Dans une étude publiée ce mois-ci dans EMBO Stories, des chercheurs de l’Université d’Osaka et de l’Université médicale de Nara ont montré que les lysosomes endommagés sont réparés par un mécanisme appelé « microautophagie » et ont identifié deux régulateurs clés de ce processus.
La microautophagie est l’un des trois principaux types d’autophagie chez la plupart des organismes supérieurs. Il s’agit d’un processus régulé par lequel les composants cellulaires devenus dysfonctionnels ou devenus inutiles sont décomposés. Bien qu’il soit supposé être impliqué dans des mécanismes de défense appelés collectivement réponses aux dommages lysosomals, les détails restent inconnus.
Les lysosomes sont fréquemment endommagés et le dysfonctionnement lysosomal a été associé à un vieillissement accéléré et à une durée de vie raccourcie. Dans cette étude, les chercheurs ont tenté de comprendre les mécanismes de réparation. Pour identifier un nouveau régulateur de la réponse aux dommages lysosomal, ils se sont concentrés sur une voie de signalisation appelée voie Hippo qui contrôle plusieurs processus tels que la croissance cellulaire. Ils ont détruit des composants individuels de la voie Hippo dans les cellules humaines, puis ont observé si les cellules pouvaient réagir aux dommages lysosomal induits. Ce dépistage a révélé qu’une protéine appelée sérine-thréonine kinase 38 (STK38) est essentielle à la réponse aux dommages lysosomal.
Ils ont ensuite découvert que STK38 fonctionne avec un complexe protéique appelé « complexe de tri endosomal requis pour les devices de transportation (ESCRT) », dont on savait déjà qu’il était lié à la réparation lysosomale. « STK38 recrute la protéine ‘vacuolary protein sorting 4’ (VPS4) dans les lysosomes endommagés et est cruciale pour le démontage de la machinerie ESCRT à la fin du processus de réparation », explique l’auteur principal de l’étude, Monami Ogura. Ils ont en outre découvert que la réparation de la membrane lysosomale par la machinerie ESCRT est médiée par la microautophagie.

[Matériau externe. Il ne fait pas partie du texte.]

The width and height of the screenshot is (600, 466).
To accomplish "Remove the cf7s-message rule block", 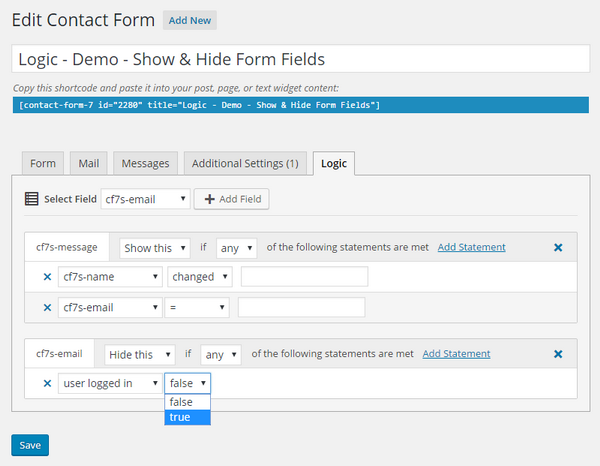I will point(558,247).
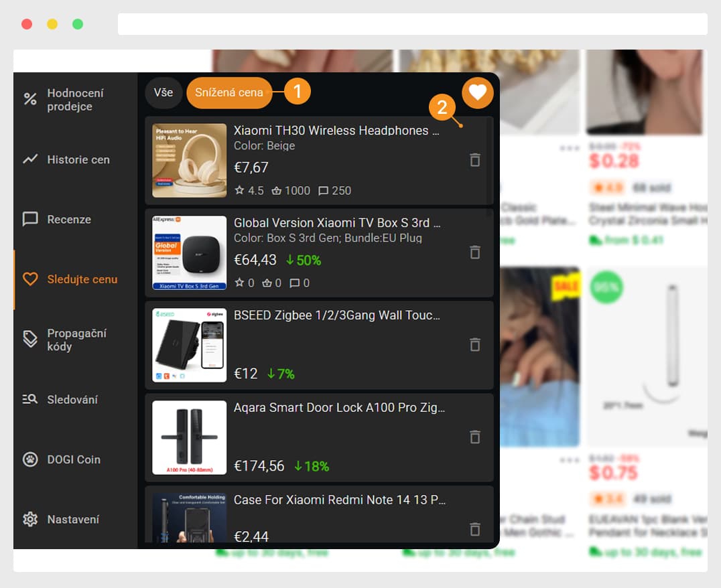This screenshot has height=588, width=721.
Task: Remove Aqara Smart Door Lock item
Action: tap(475, 437)
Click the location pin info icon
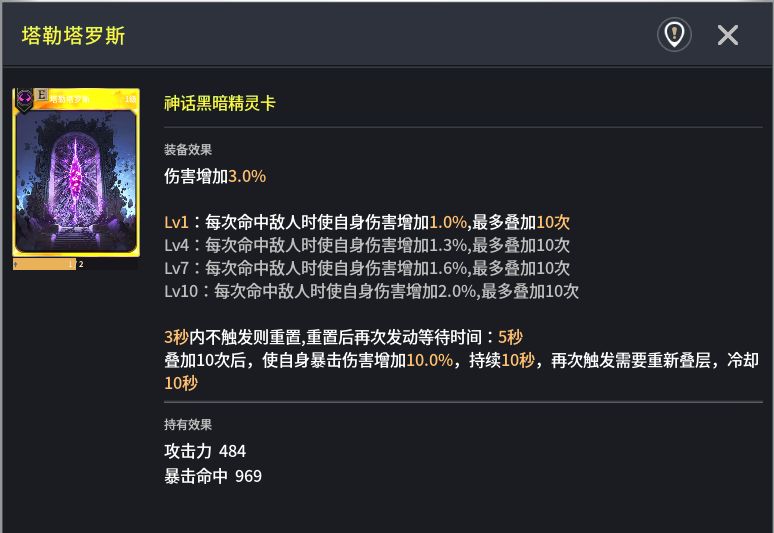The width and height of the screenshot is (774, 533). pos(674,35)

Ils ont également identifié que la lipidation non canonique d’une sous-famille de molécules de protéines 8 liées à l’autophagie (ATG8) – les protéines clés de l’autophagie – connues sous le nom de protéines associées au récepteur de l’acide gamma-aminobutyrique (GABARAP) est nécessaire pour ce processus. La lipidation, processus de modification des ATG8 avec des extensions lipidiques, est le principal processus impliqué dans l’autophagie. Dans la lipidation non canonique, les ATG8 sont lipidés en endolysosomes à membrane special, au lieu du phagophore à double membrane observé dans la lipidation canonique.

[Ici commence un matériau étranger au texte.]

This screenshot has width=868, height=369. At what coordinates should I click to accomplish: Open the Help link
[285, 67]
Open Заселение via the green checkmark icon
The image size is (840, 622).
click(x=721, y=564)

Les chercheurs ont montré que les GABARAP sont essentiels à la première étape du processus de réparation lysosomale. « Nous avons montré que la lipidation non canonique des ATG8 est cruciale pour le recrutement preliminary de la machinerie ESCRT sur les lysosomes endommagés et leur réparation ultérieure », explique l’auteur principal Shuhei Nakamura.

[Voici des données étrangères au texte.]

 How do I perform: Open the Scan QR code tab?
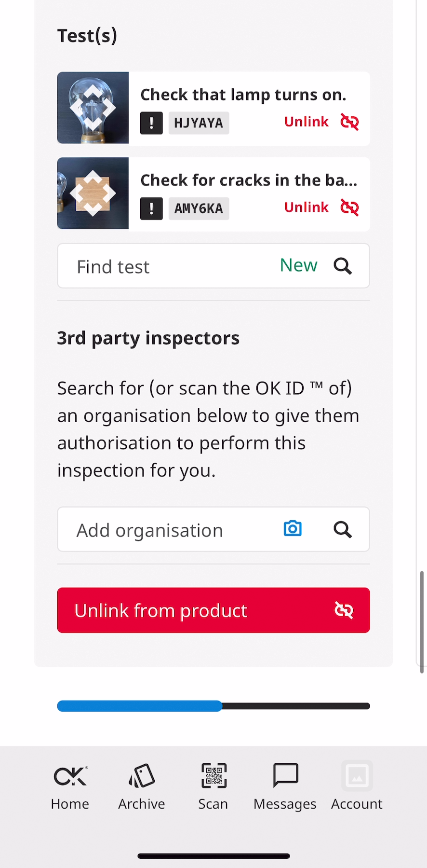point(213,786)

L’équipe a montré que l’épuisement des régulateurs de la microautophagie augmentait le taux de cellules sénescentes et raccourcissait la durée de vie chez C. elegans. STK38 et GABARAP ont également des rôles conservés au cours de l’évolution, indiquant l’importance de cette voie dans le maintien de l’intégrité lysosomale, la fonction cellulaire saine et la prévention de la sénescence cellulaire et du vieillissement de l’organisme. La compréhension détaillée fournie par cette étude ouvre la voie à un vieillissement en bonne santé et présente une grande valeur thérapeutique pour le traitement des maladies liées à l’âge.